Skeyes was accused of refusing to invite job applicants aged over 25 to interview. Skeyes argued that the cognitive facilities of applicants diminished after the age of 25, which could present a risk to air traffic.
According to Unia, who had tried to reach a solution amicably before starting legal action, Skeyes had failed to provide any evidence of its claim. The tribunal, therefore, ruled the age discrimination illegal.
Seven job applicants who had been refused an interview on grounds of age were awarded damages equivalent to six months of salary by the court. Skeyes was also ordered to pay a fine of €500 for every day it continues to apply the age limit for interviews.
Skeyes said it would examine the judgement before deciding how to proceed. According to Unia, meanwhile, the number of complaints of age discrimination went up in 2018 by 35% compared to the average of the previous fine years – an increase the agency attributed to wider public discussion of the problem, which encouraged victims of discrimination to come forward.
Meanwhile the Brussels region’s jobs agency Actiris will today launch an anti-discrimination hotline, and increase the staff of its anti-discrimination unit, the organisation said.
The decision comes as a result of Actiris receiving a growing number of reports of job applicants being turned down on illegal grounds of discrimination for reasons of national origin, race, religion and sexual orientation, among other factors.
“Foreign origin is the most common reason for discrimination, but foreign origin is not the only obstacle,” a spokesperson for Actiris told Bruzz. “Every day in Brussels job-seekers are discriminated against on grounds of handicap, age, health circumstances or religion.”

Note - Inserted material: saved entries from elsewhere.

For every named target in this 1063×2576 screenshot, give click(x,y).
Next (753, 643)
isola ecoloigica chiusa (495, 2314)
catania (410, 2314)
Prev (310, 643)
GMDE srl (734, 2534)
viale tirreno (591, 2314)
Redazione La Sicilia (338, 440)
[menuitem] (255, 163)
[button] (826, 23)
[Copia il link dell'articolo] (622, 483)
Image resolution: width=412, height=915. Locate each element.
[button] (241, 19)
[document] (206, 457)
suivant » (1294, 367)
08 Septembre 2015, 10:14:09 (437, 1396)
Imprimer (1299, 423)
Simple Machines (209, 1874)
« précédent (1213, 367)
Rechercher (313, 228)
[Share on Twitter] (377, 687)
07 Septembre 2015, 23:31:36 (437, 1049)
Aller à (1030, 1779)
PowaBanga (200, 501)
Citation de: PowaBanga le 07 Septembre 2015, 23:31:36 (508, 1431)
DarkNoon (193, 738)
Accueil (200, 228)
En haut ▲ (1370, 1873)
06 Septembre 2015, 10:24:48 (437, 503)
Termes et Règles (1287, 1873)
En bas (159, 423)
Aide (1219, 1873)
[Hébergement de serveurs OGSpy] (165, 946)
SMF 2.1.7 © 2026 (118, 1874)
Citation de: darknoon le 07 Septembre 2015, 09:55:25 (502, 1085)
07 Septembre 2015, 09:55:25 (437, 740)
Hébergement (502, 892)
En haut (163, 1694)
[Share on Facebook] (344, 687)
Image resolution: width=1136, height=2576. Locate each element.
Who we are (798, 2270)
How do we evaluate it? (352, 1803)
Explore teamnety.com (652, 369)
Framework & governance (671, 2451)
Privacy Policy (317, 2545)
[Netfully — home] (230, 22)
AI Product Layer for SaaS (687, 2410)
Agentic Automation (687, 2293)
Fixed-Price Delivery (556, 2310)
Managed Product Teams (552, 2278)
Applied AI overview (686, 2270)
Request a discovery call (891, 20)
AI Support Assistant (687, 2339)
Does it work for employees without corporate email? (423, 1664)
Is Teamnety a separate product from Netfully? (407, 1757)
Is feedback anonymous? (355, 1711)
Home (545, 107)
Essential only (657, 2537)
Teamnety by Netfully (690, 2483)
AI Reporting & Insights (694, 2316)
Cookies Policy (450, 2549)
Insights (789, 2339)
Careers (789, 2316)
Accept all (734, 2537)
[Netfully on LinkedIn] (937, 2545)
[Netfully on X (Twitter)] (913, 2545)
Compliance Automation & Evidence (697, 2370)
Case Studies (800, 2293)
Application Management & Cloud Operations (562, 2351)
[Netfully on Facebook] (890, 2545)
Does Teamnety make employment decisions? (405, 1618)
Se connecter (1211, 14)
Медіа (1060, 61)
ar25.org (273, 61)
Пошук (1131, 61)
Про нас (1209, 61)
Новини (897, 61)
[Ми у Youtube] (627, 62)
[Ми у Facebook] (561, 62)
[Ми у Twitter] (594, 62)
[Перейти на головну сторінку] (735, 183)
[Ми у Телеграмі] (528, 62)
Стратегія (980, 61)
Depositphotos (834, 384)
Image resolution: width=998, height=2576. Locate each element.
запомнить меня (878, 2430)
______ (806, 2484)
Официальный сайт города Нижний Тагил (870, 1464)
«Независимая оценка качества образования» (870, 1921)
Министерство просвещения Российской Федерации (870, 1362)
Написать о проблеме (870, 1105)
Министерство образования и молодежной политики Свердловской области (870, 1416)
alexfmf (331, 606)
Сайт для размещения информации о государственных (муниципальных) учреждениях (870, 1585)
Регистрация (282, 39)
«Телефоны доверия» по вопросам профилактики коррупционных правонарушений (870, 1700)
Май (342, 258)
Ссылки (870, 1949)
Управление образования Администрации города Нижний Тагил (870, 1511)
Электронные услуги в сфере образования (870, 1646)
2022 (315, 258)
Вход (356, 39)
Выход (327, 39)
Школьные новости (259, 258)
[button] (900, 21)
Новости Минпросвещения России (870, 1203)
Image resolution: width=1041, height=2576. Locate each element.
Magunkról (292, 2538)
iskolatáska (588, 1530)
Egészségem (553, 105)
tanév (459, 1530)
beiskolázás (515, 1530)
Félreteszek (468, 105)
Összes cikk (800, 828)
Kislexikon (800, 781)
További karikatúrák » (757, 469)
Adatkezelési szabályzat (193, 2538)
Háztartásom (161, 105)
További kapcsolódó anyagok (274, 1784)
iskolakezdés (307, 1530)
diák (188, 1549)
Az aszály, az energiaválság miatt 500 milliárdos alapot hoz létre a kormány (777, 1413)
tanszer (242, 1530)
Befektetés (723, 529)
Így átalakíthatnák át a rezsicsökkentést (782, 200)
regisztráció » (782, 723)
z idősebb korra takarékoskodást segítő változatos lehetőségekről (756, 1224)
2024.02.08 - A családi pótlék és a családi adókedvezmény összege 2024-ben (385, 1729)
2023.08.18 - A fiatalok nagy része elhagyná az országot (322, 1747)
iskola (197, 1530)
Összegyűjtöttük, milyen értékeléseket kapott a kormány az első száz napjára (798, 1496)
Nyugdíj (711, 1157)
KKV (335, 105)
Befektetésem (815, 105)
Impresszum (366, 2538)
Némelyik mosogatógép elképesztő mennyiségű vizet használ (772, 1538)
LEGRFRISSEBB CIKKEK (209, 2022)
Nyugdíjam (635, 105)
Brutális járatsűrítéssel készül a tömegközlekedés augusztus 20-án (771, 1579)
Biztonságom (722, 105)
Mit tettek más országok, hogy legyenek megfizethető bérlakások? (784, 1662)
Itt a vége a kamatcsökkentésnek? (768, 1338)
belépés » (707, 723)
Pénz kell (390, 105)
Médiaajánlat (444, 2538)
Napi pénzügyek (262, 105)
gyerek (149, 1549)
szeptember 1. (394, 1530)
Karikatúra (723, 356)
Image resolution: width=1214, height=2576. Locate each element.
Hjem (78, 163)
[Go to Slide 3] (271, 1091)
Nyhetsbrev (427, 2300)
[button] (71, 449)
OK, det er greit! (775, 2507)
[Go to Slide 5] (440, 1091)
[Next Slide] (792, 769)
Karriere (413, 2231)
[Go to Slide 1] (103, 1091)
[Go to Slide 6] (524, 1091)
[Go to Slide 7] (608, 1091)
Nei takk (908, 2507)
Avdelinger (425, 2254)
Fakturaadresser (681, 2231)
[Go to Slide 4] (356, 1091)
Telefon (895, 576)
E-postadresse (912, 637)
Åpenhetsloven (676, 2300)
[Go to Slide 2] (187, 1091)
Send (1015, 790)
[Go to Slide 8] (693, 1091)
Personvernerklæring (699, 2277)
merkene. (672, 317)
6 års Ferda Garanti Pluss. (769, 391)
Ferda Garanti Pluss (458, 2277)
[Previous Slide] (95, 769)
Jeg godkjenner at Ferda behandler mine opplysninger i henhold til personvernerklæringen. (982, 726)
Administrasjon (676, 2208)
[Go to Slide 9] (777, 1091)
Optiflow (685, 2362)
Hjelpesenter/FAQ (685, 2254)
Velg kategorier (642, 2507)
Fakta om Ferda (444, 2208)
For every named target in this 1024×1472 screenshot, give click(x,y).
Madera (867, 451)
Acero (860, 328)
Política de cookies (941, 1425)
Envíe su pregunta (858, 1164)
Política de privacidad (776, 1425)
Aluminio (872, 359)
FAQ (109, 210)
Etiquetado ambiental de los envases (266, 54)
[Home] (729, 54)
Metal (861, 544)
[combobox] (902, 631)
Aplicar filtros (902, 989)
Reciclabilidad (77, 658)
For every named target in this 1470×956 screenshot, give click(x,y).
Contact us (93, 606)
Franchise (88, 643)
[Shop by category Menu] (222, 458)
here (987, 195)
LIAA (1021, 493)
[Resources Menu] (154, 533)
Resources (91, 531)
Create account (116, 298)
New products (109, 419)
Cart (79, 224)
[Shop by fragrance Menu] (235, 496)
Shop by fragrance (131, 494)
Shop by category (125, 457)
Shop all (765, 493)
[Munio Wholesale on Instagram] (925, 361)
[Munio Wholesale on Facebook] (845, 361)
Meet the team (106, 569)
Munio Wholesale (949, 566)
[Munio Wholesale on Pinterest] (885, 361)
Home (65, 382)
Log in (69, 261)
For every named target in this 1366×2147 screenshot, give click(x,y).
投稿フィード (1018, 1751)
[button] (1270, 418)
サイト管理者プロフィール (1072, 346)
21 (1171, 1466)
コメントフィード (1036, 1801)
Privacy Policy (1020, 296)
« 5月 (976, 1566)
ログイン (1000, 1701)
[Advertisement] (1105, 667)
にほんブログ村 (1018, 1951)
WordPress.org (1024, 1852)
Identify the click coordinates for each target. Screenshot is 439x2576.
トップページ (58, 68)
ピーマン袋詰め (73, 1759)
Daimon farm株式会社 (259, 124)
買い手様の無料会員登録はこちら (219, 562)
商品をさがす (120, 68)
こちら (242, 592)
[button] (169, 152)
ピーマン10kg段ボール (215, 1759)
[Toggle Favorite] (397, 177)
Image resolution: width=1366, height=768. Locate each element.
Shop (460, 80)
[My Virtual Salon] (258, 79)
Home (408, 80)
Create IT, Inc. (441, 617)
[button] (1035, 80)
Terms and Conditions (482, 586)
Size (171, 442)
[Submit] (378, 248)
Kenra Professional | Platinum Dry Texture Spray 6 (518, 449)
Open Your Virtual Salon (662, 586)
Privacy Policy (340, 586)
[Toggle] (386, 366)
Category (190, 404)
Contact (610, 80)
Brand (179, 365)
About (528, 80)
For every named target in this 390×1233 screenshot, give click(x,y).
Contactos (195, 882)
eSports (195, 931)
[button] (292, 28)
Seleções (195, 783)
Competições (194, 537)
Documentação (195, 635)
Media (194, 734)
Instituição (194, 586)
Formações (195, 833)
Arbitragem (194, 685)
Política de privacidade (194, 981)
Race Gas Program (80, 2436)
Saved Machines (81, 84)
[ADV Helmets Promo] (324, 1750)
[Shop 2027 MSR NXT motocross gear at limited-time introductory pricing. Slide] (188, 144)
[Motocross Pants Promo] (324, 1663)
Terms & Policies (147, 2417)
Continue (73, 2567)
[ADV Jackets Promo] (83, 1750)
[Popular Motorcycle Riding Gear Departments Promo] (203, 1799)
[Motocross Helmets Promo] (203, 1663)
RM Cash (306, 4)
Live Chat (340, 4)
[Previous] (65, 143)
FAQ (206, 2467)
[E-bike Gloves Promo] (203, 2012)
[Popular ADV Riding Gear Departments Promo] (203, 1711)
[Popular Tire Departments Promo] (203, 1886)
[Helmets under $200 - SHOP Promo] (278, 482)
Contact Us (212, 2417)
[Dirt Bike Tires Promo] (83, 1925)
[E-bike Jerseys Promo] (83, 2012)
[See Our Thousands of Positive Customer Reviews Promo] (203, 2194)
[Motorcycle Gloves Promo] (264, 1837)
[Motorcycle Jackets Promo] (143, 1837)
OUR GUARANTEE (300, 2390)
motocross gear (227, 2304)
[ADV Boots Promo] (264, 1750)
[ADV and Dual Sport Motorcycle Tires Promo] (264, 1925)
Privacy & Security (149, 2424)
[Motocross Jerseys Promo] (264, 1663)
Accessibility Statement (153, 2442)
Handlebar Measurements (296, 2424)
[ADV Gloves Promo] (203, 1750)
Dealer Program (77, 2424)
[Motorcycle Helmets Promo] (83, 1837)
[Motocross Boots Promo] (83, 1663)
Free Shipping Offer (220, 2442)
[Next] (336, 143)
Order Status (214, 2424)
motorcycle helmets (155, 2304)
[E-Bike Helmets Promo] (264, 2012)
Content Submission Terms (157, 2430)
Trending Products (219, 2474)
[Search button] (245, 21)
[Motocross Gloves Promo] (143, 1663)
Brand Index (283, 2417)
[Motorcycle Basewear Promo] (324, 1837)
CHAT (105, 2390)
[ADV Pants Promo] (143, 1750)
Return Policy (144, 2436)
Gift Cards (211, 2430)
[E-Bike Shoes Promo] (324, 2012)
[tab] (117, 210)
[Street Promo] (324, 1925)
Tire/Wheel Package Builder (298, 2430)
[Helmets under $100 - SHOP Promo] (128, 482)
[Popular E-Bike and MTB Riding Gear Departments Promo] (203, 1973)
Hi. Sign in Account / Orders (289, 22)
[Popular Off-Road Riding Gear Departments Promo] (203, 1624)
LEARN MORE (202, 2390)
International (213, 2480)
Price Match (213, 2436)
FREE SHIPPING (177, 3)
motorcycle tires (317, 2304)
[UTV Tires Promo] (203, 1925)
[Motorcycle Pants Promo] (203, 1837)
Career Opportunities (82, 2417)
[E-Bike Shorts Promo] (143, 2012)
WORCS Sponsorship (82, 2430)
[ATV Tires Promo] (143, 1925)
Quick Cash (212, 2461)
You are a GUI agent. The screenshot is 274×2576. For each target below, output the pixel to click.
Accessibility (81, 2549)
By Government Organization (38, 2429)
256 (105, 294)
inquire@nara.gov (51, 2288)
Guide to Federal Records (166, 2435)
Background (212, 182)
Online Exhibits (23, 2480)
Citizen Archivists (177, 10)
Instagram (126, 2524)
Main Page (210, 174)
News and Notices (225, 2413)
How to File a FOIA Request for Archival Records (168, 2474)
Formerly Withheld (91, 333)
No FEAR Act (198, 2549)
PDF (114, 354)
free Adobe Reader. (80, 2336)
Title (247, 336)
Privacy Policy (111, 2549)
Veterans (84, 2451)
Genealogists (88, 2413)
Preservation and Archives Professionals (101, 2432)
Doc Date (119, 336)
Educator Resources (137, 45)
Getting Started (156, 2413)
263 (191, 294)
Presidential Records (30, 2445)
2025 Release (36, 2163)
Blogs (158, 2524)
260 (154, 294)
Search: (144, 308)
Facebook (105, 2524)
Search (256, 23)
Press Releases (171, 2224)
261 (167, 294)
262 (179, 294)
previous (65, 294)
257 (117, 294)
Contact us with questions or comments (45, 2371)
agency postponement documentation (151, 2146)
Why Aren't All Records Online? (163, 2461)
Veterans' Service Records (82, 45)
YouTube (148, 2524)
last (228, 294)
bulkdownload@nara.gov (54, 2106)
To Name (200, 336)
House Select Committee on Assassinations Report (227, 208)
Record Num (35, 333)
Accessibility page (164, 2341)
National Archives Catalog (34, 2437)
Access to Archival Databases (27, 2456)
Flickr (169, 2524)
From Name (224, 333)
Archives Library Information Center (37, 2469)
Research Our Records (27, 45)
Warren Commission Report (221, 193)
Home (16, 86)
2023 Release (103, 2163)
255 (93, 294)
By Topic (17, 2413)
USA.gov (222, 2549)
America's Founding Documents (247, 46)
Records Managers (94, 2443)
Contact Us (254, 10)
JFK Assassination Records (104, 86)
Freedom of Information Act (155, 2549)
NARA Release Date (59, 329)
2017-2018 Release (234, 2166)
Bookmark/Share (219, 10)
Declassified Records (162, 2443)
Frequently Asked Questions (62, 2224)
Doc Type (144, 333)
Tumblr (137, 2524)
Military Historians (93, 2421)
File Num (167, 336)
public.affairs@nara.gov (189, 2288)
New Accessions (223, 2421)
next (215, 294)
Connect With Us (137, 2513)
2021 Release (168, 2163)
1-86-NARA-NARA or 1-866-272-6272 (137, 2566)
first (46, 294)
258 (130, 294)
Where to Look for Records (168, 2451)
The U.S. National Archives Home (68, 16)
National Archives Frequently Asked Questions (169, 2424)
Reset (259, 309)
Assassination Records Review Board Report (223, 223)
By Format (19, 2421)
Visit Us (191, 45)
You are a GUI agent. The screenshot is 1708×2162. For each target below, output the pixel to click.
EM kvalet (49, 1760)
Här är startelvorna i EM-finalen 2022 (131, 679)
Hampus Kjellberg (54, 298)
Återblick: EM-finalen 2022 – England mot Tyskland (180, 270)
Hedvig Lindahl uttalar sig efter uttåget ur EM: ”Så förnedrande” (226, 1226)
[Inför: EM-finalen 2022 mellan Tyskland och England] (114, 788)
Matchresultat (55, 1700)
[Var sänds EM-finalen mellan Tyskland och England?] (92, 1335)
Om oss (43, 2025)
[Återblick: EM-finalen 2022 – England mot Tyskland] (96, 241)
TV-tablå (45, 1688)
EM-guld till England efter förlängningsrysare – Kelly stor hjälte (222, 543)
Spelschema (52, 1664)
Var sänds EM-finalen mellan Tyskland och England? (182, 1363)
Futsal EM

Actiris has now set up a freephone hotline (0800 35 089) for reports of discrimination in job applications. Those affected can also fill in a report form on the organisation’s website giving details of the case. Complaints will be dealt with by Actiris Inclusive, its anti-discrimination service, which will be given more resources.
Each of Actiris’s offices will be detailed an anti-discrimination official who will hold an open surgery each morning from 0900 to 1200. Their job is to take details of a complaint, advise job-seekers of their rights and, where the circumstances demand, advise them on taking the complaint further, for example to Unia.
“Our message is: if you have a problem of discrimination when applying for a job, report it. That’s the first step to finding a solution,” commented Actiris director Grégor Chapelle.